Show that $h$ has a pole of order $j$ at $a \in \Omega$

Question

Information: This is a proof verification question, where the OP needs both development how to write formally and also needs verification whether the proof is correct in terms of the logic.

Question: Let $\Omega \subset \mathbb{C}$ is open and connected, $h: \Omega \setminus {a} \rightarrow \mathbb{C}$, where $ a \in \mathbb{C}$, is of the form

$h(z) = \frac{a_j}{(z-a)^j} + ... + \frac{a_1}{z-a} + \phi(z)$, where $\phi : \Omega \rightarrow \mathbb{C}$ is holomorphic, $ j \in \mathbb{N}$, and ${a_1},...,{a_j} \in \mathbb{C}$ with ${a_j} \neq 0$. Show that h has a pole of order $j$ at $a \in \mathbb{C}$.

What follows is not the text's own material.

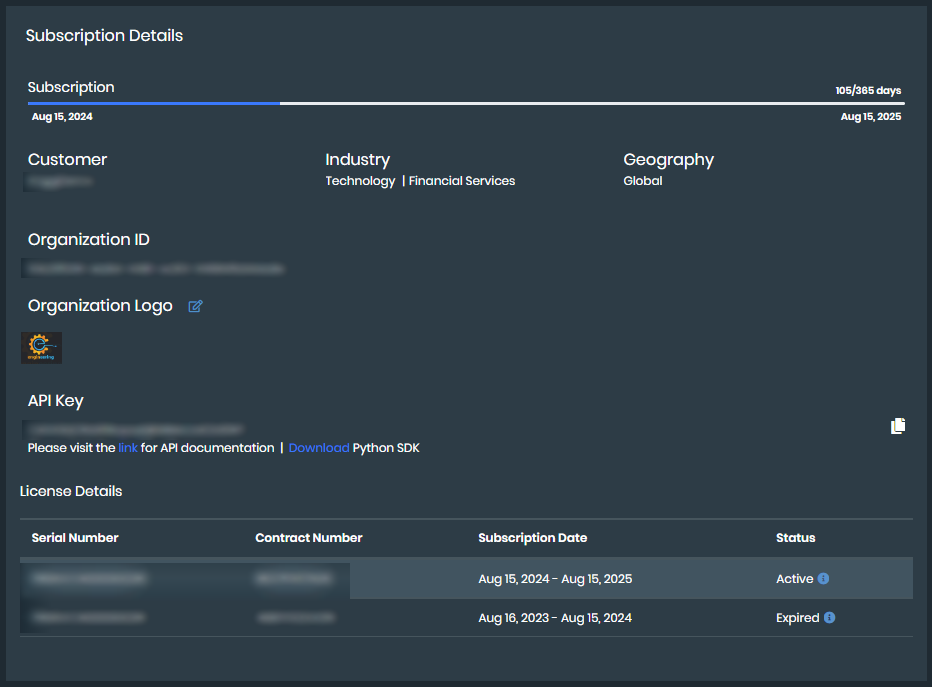Sort table by Contract Number

coord(308,537)
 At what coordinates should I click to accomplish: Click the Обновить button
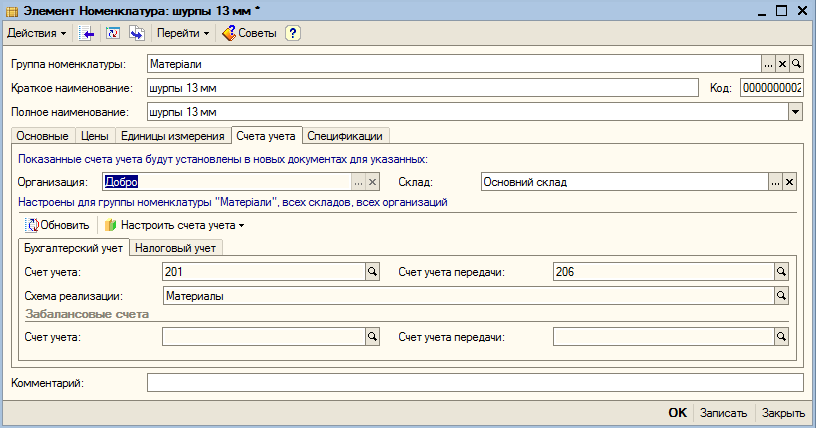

Proof: We need to show two things for the proof. First, $\lim_{z\to a} \lvert h(z) \rvert = \infty$. And we also show, there exists a unique function $g : \Omega \rightarrow \mathbb{C}$ with $g(a) \neq 0$ s.t. $h(z) = \frac{g(z)}{(z-a)^j}$.

Showing the limit: As $z \rightarrow a$, the principal part goes to infinity. Since every $a_j$ is some coefficient, and denominators force the value to infinity, and also $\phi(z)$ is holomorphic on $\Omega$ which implies that it is bounded near $a$, we know that limit goes to infinity.

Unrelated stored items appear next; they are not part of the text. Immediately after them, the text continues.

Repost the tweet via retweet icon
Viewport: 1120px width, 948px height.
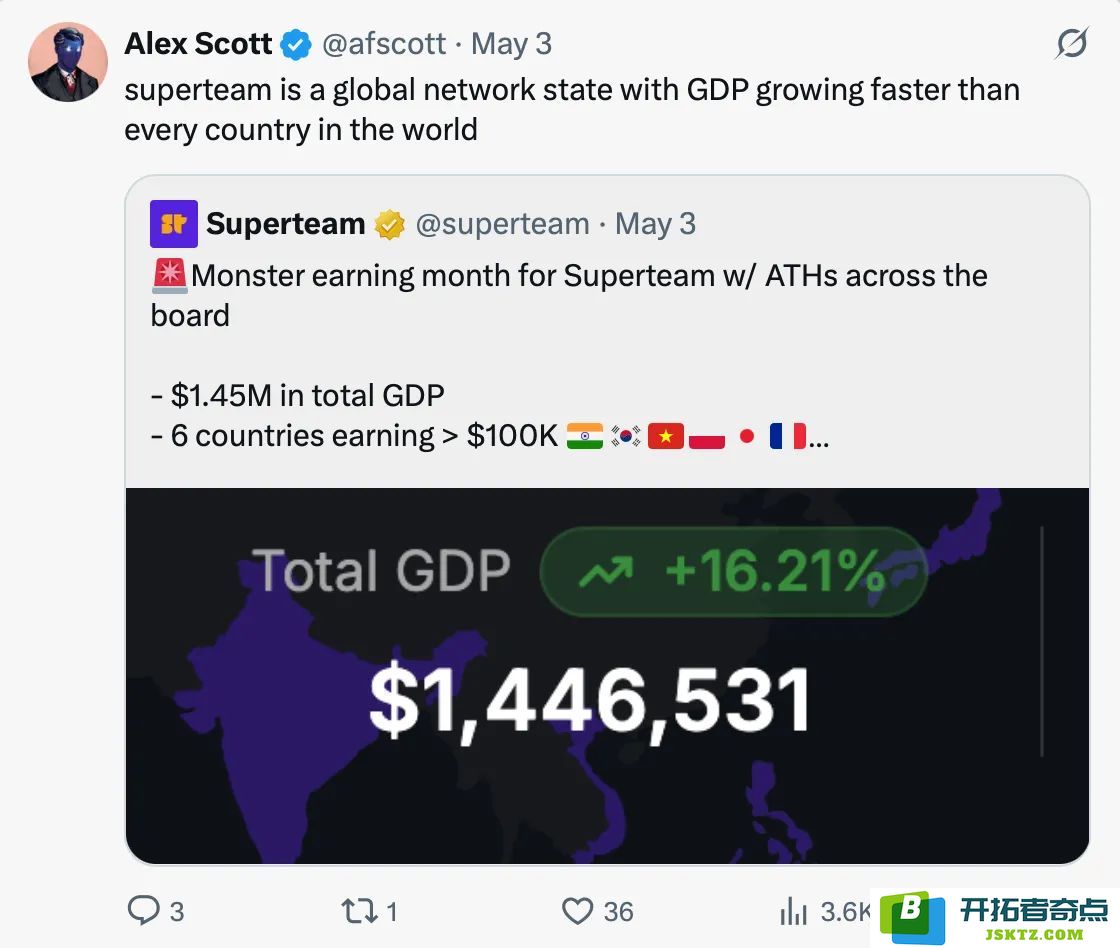point(359,911)
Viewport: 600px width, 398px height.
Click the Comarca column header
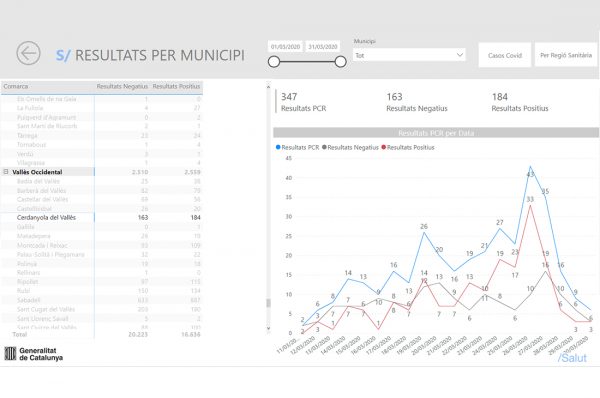pyautogui.click(x=16, y=86)
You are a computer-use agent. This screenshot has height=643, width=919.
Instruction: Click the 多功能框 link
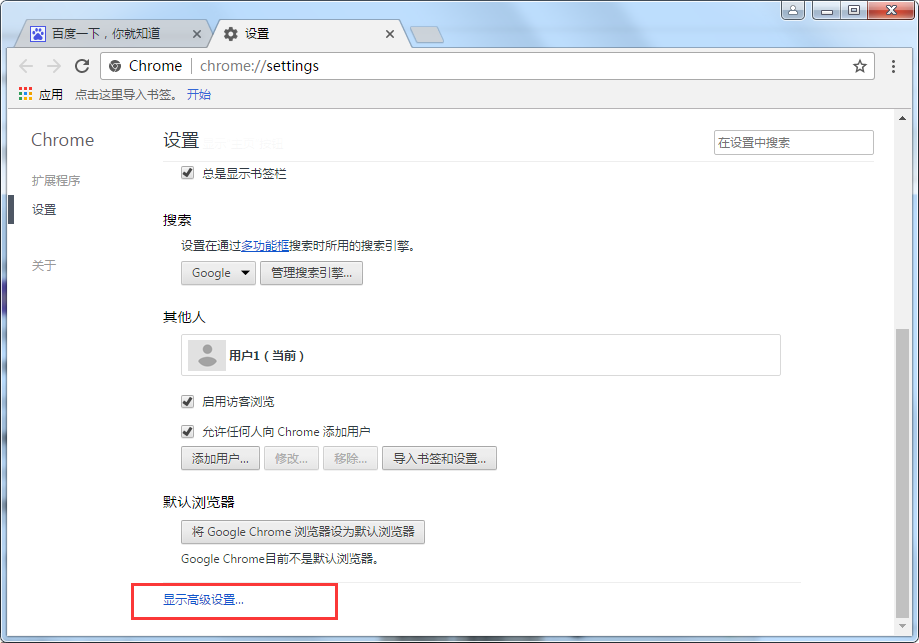click(x=265, y=246)
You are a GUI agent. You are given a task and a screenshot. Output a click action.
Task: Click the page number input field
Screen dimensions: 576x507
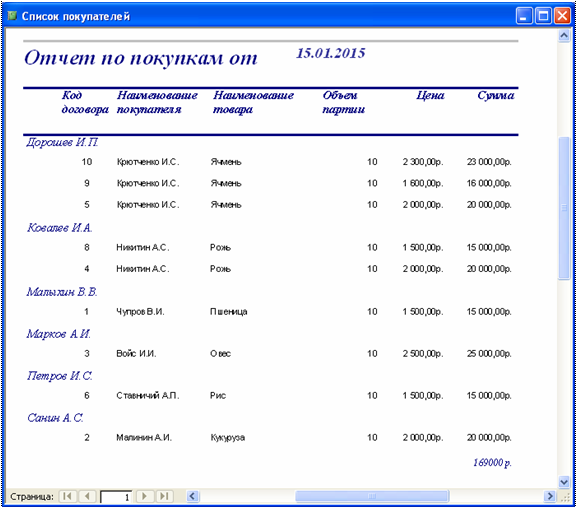pos(116,497)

Finding g: Consider $g(z) = (z-a)^jh(z)$. Since both $(z-a)^j$ and $h(z)$ are holomorphic, simply $g(z)$ is holomorphic too. Also, $g(a) \neq 0$. Therefore, we can write $h(z) = \frac{g(z)}{(z-a)^j}$. This $j$ is called the order of pole, by definition.

Answer 1

Comments on formal writing and the proof:

1. Question: You should mention that $\Omega \subset \Bbb C$ is open and $a\in \Omega$.
2. Proof: We want $g$ to be holomorphic - just any function will not do.
3. Proof 2: Isn't $\lim_{z\to a} |h(z)| = \infty$ unnecessary? If you find the required holomorphic function $g: \Omega\to \Bbb C$ with $g(a) \ne 0$ such that $h(z) = g(z)/(z-a)^j$, doesn't $\lim_{z\to a} |h(z)| = \infty$ follow from the boundedness of $g$ on some compact set containing $a$?
4. Showing the limit: "since every $a_j$ is some coefficient" can be replaced by something along the lines of "since every $a_j \in \Bbb C$ is fixed, the $a_j$'s are bounded" - since that's what you really use for the limit.